How to complete this task. Lines in the entries below where the word "agent" shows up should each be copied.

(Screenshot grounding data)
☆ ☆ ☆ ☆ ☆ ☆ ☆
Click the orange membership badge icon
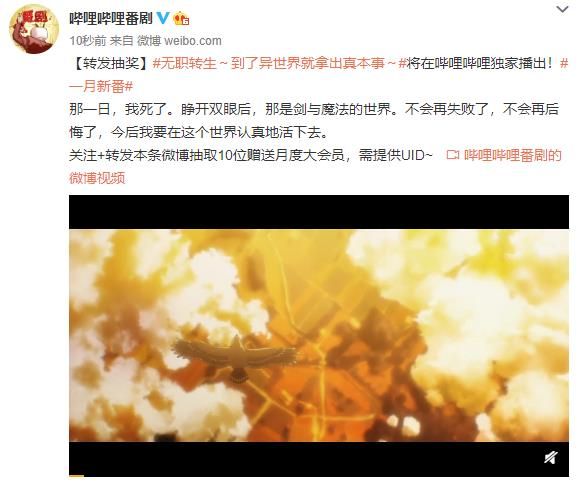Screen dimensions: 580x482 click(181, 18)
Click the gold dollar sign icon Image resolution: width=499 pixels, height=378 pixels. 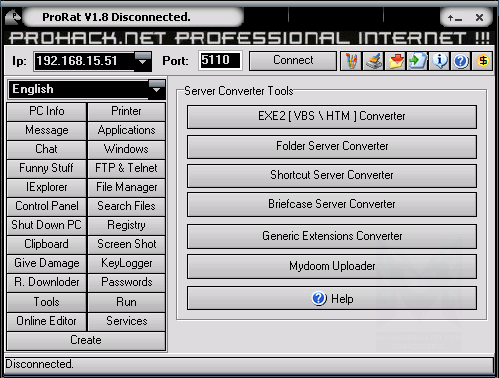click(482, 61)
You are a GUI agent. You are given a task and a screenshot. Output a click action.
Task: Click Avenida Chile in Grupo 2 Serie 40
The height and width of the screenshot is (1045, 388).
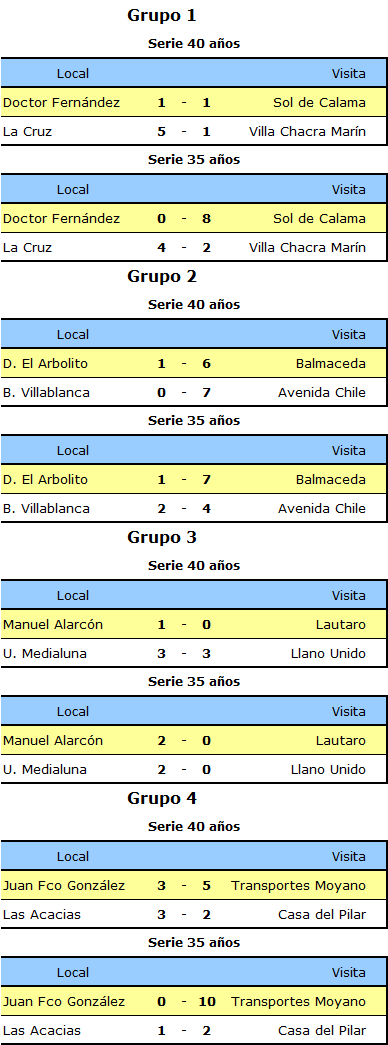[322, 393]
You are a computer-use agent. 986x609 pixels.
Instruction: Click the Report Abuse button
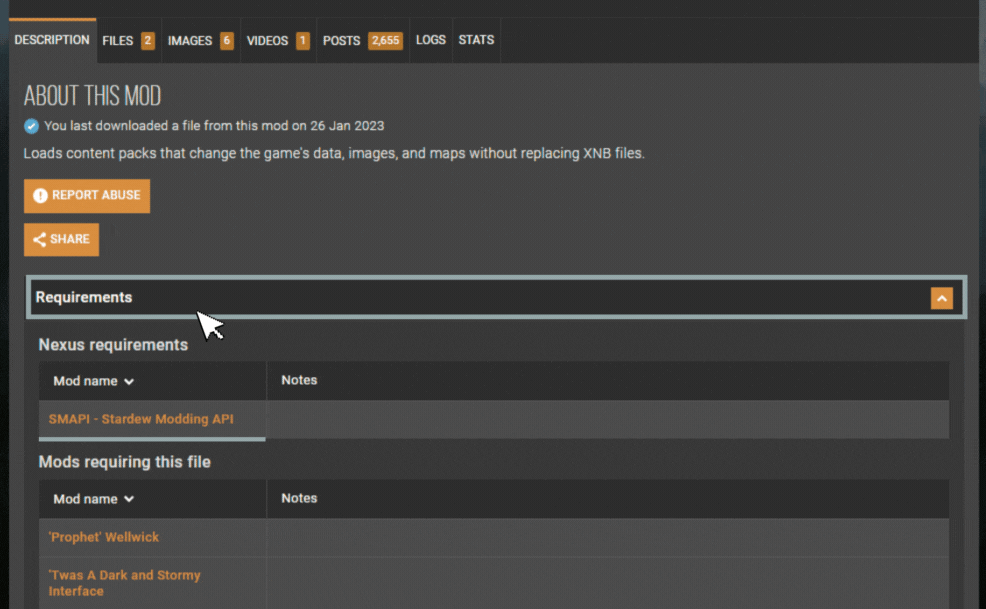(x=87, y=196)
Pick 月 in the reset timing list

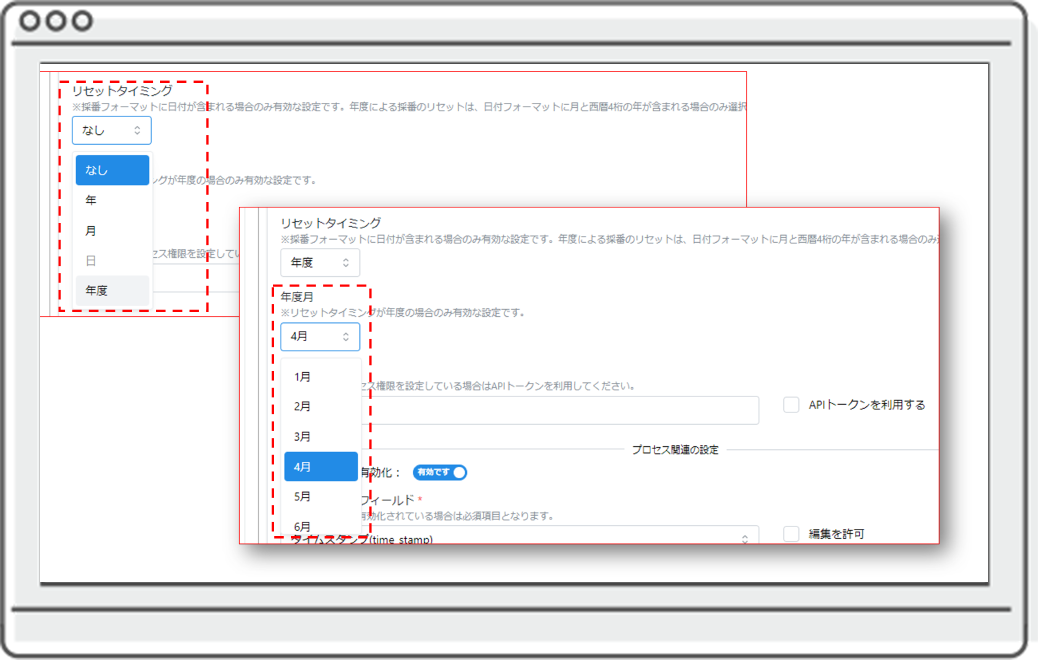click(112, 231)
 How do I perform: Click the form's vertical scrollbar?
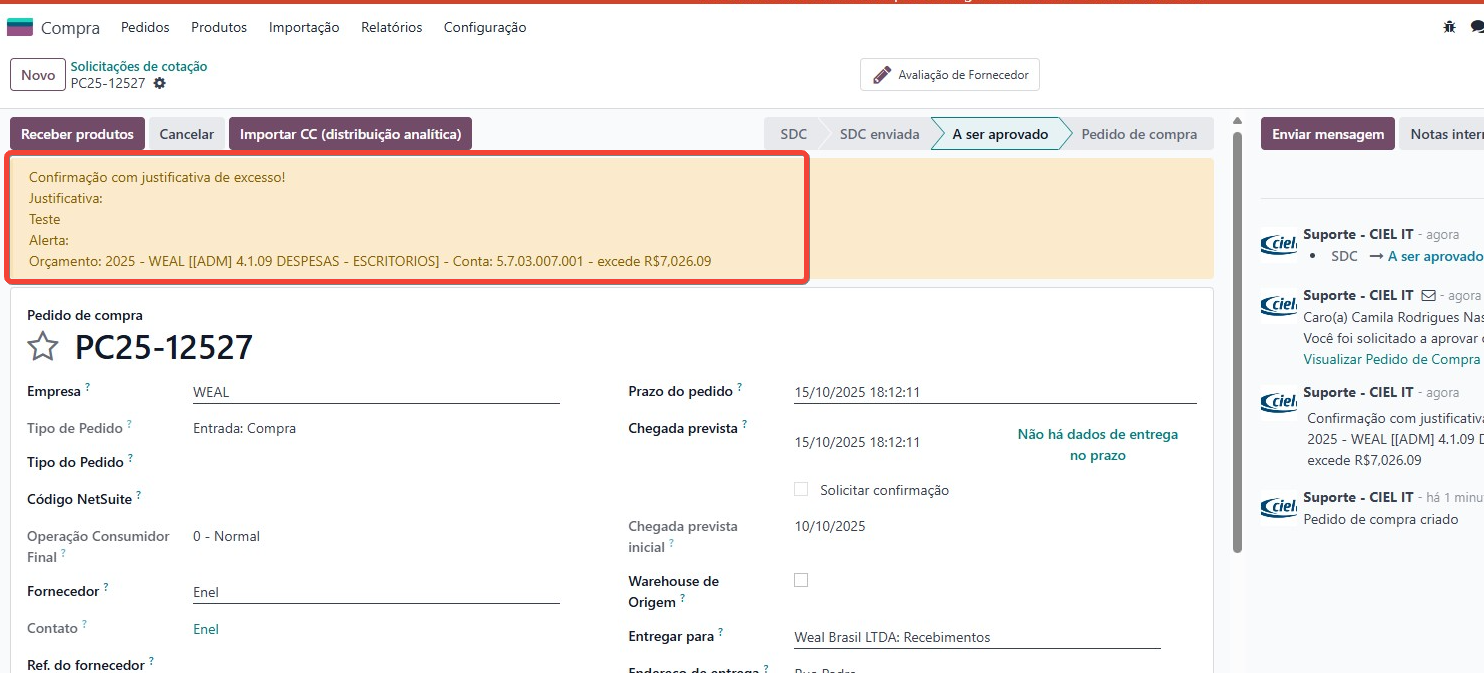click(x=1238, y=340)
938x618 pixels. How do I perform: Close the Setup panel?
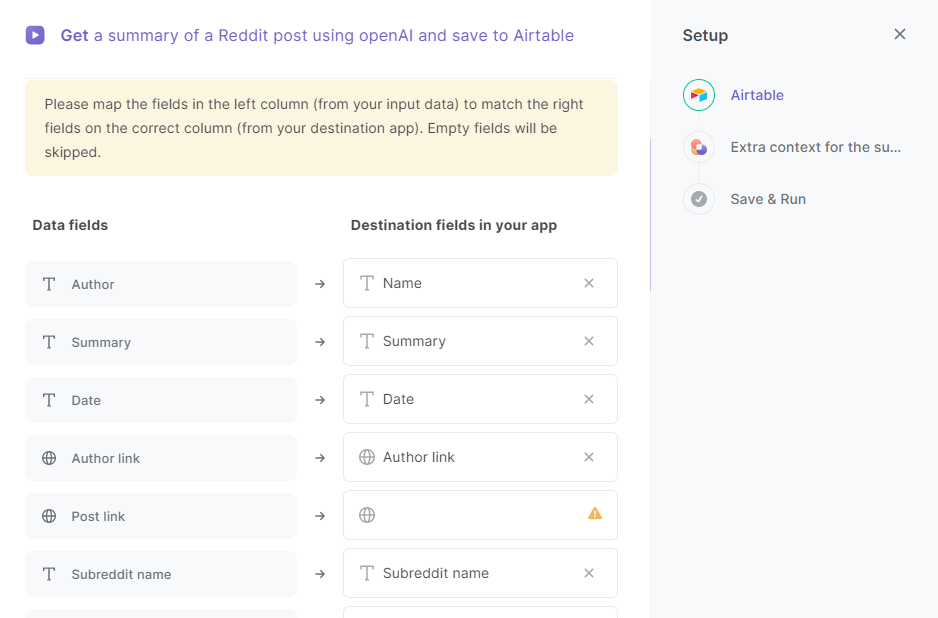899,33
☆ ☆ ☆ ☆ ☆ ☆ ☆
Output for this task.
You are a GUI agent. You are given a task and a screenshot. Output a click action.
You are a computer-use agent. 986x609 pixels.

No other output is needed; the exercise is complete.